Abstract
Background: The use of fresh umbilical cord blood (UCB) CD34+ hematopoietic stem cell (HSC)-derived allogeneic natural killer (NK) cells has shown favorable safety in a phase I clinical trial in patients with acute myeloid leukemia (AML).
Methods: In a multicenter, open-label, phase I study (NCT04632316) we evaluated the safety and efficacy of cryopreserved UCB CD34+ HSC-derived NK cells, inaleucel (oNKord®), after lymphodepleting conditioning regimen of cyclophosphamide/fludarabine (Cy/Flu) (for cohorts A1, A2, A3, A5), or azacitidine/venetoclax (Aza/Ven) (A4) followed by 1, 2 or 3 NK cell infusions in AML patients. Patients had to be in morphologic complete remission (CR) (including CR with incomplete hematologic recovery [CRi]) with measurable residual disease (MRD), who were not proceeding to allogeneic hematopoietic cell transplantation (alloHCT). MRD was assessed by flow-cytometry and ultrahigh-sensitivity NGS. NK cell persistence was assessed by ultra-high sensitivity molecular chimerism analysis.
Results: The intention-to-treat population included 16 AML patients (10 male, 6 female) with a median age of 74.5 years (range 45-82). Patients were in first or second CR after intensive (n=6) or non-intensive (n=10) chemotherapy. The distribution of ELN risk groups varied across cohorts, with a notable enrichment of favorable-risk patients in Cohort A3 (3/4) and A5 (2/3), whereas intermediate and adverse risk groups were more evenly represented in Cohorts A1, A2, and A4. Two patients had a TP53 mutation (A1 and A4) and one patient in group A3 had t(8;21)(q22;q22.1). Three cohorts (A1-3) of 3 patients each received escalating doses of NK cells (3 × 325 – 1,000 × 106 viable NK cells) on D0, D4 and D8 after Cy/Flu conditioning.

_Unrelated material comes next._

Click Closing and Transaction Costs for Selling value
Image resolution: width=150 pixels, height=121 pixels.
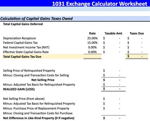tap(113, 75)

Additionally, the fourth cohort (A4) received the same dose as the third cohort (A3), but followed an adjusted conditioning strategy with Aza/Ven, while the fifth cohort (A5) received the same cumulative total dose of NK cells as A3 but as a single infusion on D0.
The NK cell therapy was well-tolerated and safe, with no adverse events related to the NK cells reported in A1, A2, A4 and A5, and one grade 1 cytokine-release syndrome observed in a patient of A3, which was attributable to pneumonia. This correlated well with the detection of low levels of cytokine IL-6 in patient sera. Unlike previous observations, in this cohort, patient sera analysis did not show any increase in IL-15 levels after cyclophosphamide (300 mg/m2/day at day -5 to -3) and fludarabine (30 mg/m2/day at day -5 to -3) conditioning, and IL-2 levels were overall low. Despite the lack of intrinsic or extrinsic cytokine support, NK cells were detectable for up to 14 days post infusion.

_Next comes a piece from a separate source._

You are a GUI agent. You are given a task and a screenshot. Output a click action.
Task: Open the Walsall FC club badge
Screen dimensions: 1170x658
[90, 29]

MRD dynamics assessed by multiparameter flow cytometry (MFC) showed that patients with baseline MRD positivity had a median burden of 0.26% of BM CD45⁺ cells (range up to 2.3%). Notably, MRD negativity was achieved in 41% (5/12) of Cy/Flu-preconditioned patients whereas none (0/3) of the Aza/Ven-preconditioned patients reached MRD-negativity status by Day 30 post-oNKord infusion. Those who maintained MRD negativity (n=3) demonstrated sustained clinical benefit and completed the study, highlighting a strong association between early MRD clearance and improved outcomes. Furthermore, to assess early treatment efficacy, we monitored variant allele frequencies (VAFs) of all known mutations using NGS-MRD analysis. Among 16 patients, 7 (44%) exhibited >50% reduction in VAFs for all detected variants between baseline and 3 months post-treatment. In 5 additional patients (31%), at least one mutation showed >50% reduction in VAF, while other mutations persisted. The remaining 4 patients (25%) demonstrated persistent VAFs for all detected mutations, including IDH2 and TP53.
The one-year survival was 50% for all patients (n=16) and 61.5% for Cy/Flu preconditioned patients. After a median follow-up of 33.4 months, including the patients that also participated in the follow up ReKORD study NCT05290662, the median overall survival of the total cohort was 13.1 months since study entry (n=15) and 14.9 months for Cy/Flu preconditioned patients (n=13).Conclusions: One to three infusions of cryopreserved UCB CD34+ HSC-derived NK cells, inaleucel, in MRD positive AML patients were determined safe and well tolerated. Based on these promising signs of safety and efficacy dose expansion with Cy/Flu pre-conditioning is planned for the near future.